Problem statement
Beneath this task are records; print exactly the stretch of them from the line with "Instruction: Click the Save Settings button" through the line with "Open the Tarih", both ends included.

Saved data entries
_____
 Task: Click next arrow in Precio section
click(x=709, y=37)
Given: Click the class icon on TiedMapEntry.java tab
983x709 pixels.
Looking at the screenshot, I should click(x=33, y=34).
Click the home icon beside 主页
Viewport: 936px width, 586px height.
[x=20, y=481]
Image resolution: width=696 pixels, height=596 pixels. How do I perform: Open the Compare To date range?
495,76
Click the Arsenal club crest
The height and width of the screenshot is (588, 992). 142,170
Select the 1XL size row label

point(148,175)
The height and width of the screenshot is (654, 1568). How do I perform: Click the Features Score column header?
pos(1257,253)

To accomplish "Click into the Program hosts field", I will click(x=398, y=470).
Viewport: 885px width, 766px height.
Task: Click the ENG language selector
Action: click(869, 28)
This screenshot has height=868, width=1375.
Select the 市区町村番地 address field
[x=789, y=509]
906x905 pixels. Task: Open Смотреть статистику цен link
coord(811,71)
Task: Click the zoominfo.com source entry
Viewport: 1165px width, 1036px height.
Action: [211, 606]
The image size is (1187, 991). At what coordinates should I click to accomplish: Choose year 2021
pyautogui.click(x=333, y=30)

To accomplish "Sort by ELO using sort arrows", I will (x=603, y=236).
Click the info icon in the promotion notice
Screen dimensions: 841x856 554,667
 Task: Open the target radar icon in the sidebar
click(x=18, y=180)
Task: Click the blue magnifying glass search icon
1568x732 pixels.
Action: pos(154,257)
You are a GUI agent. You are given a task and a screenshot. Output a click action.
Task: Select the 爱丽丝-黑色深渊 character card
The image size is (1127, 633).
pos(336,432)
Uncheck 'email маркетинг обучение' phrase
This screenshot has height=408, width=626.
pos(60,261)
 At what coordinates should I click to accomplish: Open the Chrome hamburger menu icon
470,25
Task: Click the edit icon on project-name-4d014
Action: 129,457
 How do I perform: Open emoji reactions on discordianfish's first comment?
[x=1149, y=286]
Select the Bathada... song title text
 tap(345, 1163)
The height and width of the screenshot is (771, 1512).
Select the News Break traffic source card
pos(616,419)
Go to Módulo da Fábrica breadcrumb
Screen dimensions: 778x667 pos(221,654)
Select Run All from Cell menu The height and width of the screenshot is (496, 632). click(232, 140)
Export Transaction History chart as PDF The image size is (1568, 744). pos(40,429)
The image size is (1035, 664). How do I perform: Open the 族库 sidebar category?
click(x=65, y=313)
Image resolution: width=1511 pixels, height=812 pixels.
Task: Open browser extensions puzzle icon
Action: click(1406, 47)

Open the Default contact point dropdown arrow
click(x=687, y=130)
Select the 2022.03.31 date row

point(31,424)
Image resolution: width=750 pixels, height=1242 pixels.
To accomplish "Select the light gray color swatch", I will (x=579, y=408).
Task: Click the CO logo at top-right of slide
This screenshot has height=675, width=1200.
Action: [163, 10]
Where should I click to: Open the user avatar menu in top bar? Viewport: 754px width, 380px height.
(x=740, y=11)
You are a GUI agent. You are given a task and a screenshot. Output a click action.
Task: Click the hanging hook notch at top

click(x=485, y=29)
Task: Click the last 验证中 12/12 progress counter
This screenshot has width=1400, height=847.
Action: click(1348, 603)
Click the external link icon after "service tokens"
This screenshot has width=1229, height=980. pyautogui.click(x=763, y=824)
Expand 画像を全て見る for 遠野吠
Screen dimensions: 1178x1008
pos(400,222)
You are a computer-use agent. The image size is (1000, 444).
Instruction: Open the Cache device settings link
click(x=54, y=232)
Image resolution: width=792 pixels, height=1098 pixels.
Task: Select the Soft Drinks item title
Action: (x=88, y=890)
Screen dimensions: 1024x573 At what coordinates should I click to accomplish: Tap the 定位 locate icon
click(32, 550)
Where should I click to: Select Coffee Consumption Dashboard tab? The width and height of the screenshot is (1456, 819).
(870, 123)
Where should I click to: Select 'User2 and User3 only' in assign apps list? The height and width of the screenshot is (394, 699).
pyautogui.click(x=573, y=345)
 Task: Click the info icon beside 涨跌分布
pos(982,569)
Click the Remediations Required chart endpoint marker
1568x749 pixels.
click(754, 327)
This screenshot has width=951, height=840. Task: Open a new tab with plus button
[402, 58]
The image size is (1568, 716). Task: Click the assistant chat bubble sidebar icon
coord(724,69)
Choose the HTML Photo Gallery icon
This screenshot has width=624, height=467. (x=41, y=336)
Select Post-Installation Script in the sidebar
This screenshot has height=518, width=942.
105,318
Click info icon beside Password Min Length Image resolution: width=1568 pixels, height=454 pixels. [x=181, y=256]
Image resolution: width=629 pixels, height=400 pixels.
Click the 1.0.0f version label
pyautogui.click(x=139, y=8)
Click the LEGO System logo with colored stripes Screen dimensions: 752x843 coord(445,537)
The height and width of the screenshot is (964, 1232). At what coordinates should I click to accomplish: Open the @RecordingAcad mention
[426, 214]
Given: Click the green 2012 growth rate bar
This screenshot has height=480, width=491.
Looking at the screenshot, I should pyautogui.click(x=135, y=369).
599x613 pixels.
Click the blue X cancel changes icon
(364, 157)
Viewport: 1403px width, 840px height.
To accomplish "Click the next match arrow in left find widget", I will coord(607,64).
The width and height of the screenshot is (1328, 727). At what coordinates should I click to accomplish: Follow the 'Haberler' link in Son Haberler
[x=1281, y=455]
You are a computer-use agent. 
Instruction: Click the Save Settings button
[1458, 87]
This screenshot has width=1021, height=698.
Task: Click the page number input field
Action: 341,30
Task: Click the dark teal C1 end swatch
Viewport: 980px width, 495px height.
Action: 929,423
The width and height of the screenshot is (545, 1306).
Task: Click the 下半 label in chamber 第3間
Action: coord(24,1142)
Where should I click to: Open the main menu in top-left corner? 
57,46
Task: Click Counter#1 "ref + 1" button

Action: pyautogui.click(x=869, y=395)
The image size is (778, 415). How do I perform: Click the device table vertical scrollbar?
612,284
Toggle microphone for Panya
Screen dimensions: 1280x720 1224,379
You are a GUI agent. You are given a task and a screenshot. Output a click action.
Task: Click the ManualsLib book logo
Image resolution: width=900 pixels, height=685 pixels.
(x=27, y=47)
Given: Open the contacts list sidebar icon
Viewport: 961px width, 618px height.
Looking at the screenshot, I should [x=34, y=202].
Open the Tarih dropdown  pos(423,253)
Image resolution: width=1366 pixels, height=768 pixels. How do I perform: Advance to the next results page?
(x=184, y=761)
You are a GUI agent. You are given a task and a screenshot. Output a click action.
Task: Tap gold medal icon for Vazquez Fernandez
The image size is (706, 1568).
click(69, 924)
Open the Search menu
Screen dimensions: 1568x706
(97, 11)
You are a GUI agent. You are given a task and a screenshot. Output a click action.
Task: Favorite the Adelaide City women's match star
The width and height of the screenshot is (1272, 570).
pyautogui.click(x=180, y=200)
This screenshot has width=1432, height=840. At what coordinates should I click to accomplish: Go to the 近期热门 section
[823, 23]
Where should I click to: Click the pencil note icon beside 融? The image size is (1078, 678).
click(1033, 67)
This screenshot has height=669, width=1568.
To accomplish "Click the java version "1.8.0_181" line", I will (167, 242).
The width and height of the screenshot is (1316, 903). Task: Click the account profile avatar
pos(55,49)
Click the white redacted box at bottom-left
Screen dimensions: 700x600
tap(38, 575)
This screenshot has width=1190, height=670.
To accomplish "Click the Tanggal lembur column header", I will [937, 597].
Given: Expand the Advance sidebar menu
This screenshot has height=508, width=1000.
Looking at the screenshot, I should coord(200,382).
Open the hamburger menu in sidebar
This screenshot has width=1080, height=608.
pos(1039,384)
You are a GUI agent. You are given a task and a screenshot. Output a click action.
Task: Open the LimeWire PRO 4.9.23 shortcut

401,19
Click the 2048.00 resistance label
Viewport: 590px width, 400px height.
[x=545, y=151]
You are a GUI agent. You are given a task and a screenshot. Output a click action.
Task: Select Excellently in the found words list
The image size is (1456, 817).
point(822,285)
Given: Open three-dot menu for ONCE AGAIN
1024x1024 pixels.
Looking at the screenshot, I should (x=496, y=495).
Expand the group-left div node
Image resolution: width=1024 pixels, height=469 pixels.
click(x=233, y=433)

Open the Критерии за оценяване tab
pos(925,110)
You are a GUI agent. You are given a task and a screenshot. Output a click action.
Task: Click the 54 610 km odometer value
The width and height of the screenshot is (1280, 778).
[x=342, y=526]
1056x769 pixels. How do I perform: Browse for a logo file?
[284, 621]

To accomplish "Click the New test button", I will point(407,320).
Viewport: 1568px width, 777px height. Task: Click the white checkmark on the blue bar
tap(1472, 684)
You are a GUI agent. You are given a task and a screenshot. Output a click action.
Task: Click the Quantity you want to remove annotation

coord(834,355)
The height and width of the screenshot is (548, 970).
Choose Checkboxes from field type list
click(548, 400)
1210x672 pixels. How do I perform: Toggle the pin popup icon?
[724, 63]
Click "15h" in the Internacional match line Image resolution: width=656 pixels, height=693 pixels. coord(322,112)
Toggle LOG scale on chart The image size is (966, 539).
_____
Task result
Instruction: Click the Save Settings button
[1458, 87]
This screenshot has width=1021, height=698.
Task: Click the page number input field
Action: 341,30
Task: Click the dark teal C1 end swatch
Viewport: 980px width, 495px height.
Action: 929,423
The width and height of the screenshot is (545, 1306).
Task: Click the 下半 label in chamber 第3間
Action: coord(24,1142)
Where should I click to: Open the main menu in top-left corner? 
57,46
Task: Click Counter#1 "ref + 1" button

Action: pyautogui.click(x=869, y=395)
The image size is (778, 415). How do I perform: Click the device table vertical scrollbar?
612,284
Toggle microphone for Panya
Screen dimensions: 1280x720 1224,379
You are a GUI agent. You are given a task and a screenshot. Output a click action.
Task: Click the ManualsLib book logo
Image resolution: width=900 pixels, height=685 pixels.
(x=27, y=47)
Given: Open the contacts list sidebar icon
Viewport: 961px width, 618px height.
Looking at the screenshot, I should [x=34, y=202].
Open the Tarih dropdown  pos(423,253)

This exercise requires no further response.